Film Review: When Marketing Buries Meaning — “The Drama” and the Culture of Concealment

By Hannah Brueske

Kristoffer Borgli’s A24 feature flirts with social relevance but ends up exploiting a reality it refuses to confront.

The Drama, directed by Kristoffer Borgli. Screening at several Boston-area theaters, including AMC Causeway 13 and AMC Boston Common 19, also the Coolidge Corner Theatre and Kendall Square Cinema in Cambridge.

Zendaya and Robert Pattinson in The Drama. Photo: A24/Everett Collection

Since its theatrical release last week, Norwegian writer/director Kristoffer Borgli’s latest A24 feature The Drama has sparked passionate debate online, both for how it handles its ‘secret’ subject matter and the manipulative strategy of its marketing campaign.
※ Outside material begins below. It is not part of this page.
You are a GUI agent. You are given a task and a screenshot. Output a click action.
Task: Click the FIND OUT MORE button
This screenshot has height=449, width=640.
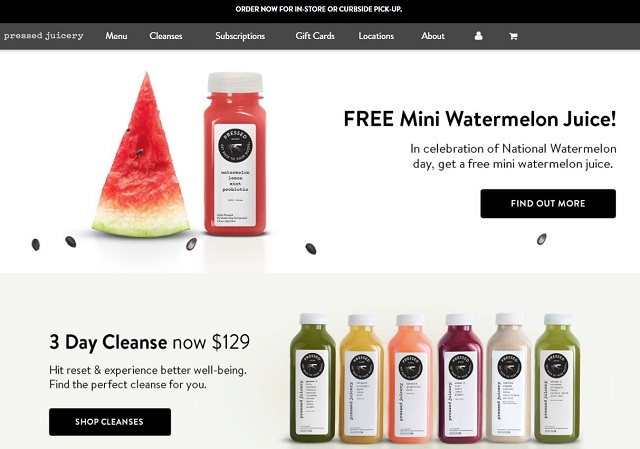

Starring two of Hollywood’s most beloved current actors, Zendaya and Robert Pattinson, The Drama is a story of pre-wedding jitters pushed to an alarming extreme. It has been marketed as a romance with a dark undertone — with subtle hints of a twist in the trailer. What the merchandising ignores: the entire film revolves around the aftermath of Anna (Zendaya) confessing to her fiance Charlie (Pattinson) that, as a teenager she planned to commit a school shooting. A week out from their wedding, during a rehearsal dinner game of “What is the worst thing you’ve ever done,” Anna confesses to Charlie and their two best friends about how far her plans had progressed. She made manifesto-like videos, practiced shooting in the woods, and brought her father’s rifle to school. Ultimately, she got cold feet.

Didn’t anyone at A24 suspect that the issue of school shootings would generate controversy? The topic is never addressed or contextualized in a serious way, aside from generically predictable outrage from Anna’s friends that translates to “thoughts of gun violence are bad.” Instead, The Drama clumsily uses Anna’s confession as a spur to Charlie’s conscience. Predictably, he wonders if he really knows his soon-to-be-wife. Will her past actions, he frets, influence her future actions?

The story only sticks to its promised romcom energy for its first 20 minutes or so. We see the couple’s meet cute, which is followed by the stories of first dates and first kisses. (These are relived as both parties prepare their wedding speeches to each other.) After that, an anxiety-filled scenario dominates as we wait to see whether or not the two will follow through with their wedding plans, which, at last, they do.

There was potential here to spark interesting conversations about American violence, but any possibilities for discussion are pretty well squashed by the film’s absurd marketing campaign. It is mostly made up of lighthearted press interviews with Zendaya and Pattinson, along with some vague reviews by critics who were instructed not to raise the problematic subject matter. Maximum effort has been made to erase all clues to what is really going on in The Drama from the trailers and promotional materials.

It was intellectually and politically lazy (opportunistic?) of Borgli to think that gun violence could be used simply as a way to judge character, which is what viewers are asked to do with Anna. There is no attempt to show how her actions are situated within the horrific epidemic of mass shootings in our current culture. Anna’s motivation for the shooting is pinned purely on her love for the sociopathic aesthetic of school shooters and her troubles with the virulence of bullying in school.

There is one quick throwaway line about how Anna does not fit the usual profile of school shootings. We are told that it is usually guys who do the shooting. “Girls can be shooters too” — is Anna’s defensive response. End of discussion. This moment perfectly encapsulates Hollywood’s recent smug patting itself on its the back for challenging a stereotype by bringing in a minority. The Drama subverts the troubled white male teenage shooter caricature by swapping in Zendaya’s character, a Black woman. It is not implausible that Anna wanted to be a high school shooter — but her fantasy should have been looked at with depth, with illuminating perspective. Changing the perpetrator’s gender and race, but doing nothing to explore the psychological or gendered circumstances is irresponsible.

According to The Violence Project, 98% of perpetrators of mass shootings in recorded U.S. history are men — a vast majority of them white men. In an interview with NPR, Violence Project president, Jillian Peterson said that male perpetrators model themselves after their predecessor, seeing themselves in them. So, when Anna is attracted to the aesthetic of school shootings, who is she relating to?

Granted, issues of this sensitivity are not easy for a film to deal with delicately. But that doesn’t excuse exploiting gun violence as a device for a shocking plot twist. Gun violence never exists in a never-never-land. What’s the first question people ask after a mass shooting — “What was the shooter’s race and gender?” And that is quickly followed by, “Who did they vote for?”


Hannah Brueske is a senior journalism student at Emerson College, with a special interest in feature stories, arts reporting, and documentary filmmaking. She is active in campus publications as a projects editor for The Berkeley Beacon, Emerson’s only independent student newspaper, and the editor-in-chief of The Independent, an arts magazine that covers independent art. She just finished directing her first documentary short about the experience of transfer students and hopes to work on more documentary films soon. After graduating next December she plans to move to New York City to continue chasing and contributing to the worlds of art and culture.